# Exercise details
Locate the word "will" in the data below, then copy every line that holds it.

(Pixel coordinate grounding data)
• • • • •

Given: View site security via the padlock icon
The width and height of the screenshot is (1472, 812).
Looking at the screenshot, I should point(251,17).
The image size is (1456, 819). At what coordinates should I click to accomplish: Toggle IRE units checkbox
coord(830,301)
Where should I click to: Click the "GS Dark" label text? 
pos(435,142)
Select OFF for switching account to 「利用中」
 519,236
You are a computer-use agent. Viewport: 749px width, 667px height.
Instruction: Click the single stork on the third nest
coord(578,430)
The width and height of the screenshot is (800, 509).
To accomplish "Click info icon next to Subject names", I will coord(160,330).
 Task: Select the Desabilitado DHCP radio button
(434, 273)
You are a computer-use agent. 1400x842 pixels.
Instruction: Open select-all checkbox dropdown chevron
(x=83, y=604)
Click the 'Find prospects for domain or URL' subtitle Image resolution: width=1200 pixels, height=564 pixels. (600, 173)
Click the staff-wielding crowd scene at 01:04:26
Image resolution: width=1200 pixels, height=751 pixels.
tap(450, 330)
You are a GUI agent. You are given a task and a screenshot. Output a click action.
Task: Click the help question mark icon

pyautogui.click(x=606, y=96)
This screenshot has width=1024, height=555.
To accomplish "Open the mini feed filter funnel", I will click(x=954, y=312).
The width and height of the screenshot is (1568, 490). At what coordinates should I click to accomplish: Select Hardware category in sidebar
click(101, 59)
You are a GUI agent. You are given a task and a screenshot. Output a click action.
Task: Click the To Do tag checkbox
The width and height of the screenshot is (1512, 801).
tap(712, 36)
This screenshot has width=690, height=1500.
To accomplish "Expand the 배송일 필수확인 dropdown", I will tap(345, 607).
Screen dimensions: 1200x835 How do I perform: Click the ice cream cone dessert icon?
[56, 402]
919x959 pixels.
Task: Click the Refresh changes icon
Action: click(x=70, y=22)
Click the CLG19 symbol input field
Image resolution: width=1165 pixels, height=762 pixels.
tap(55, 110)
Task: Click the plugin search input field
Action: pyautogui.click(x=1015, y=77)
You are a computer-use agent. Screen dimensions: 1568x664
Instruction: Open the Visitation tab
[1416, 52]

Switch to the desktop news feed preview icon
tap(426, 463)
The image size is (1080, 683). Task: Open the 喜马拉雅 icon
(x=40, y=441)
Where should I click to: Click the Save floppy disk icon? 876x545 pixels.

• • • • •

# Response below
To accomplish "Click info icon next to Subject names", I will coord(160,330).
To accomplish "Open the mini feed filter funnel", I will click(x=954, y=312).
To accomplish "Expand the 배송일 필수확인 dropdown", I will tap(345, 607).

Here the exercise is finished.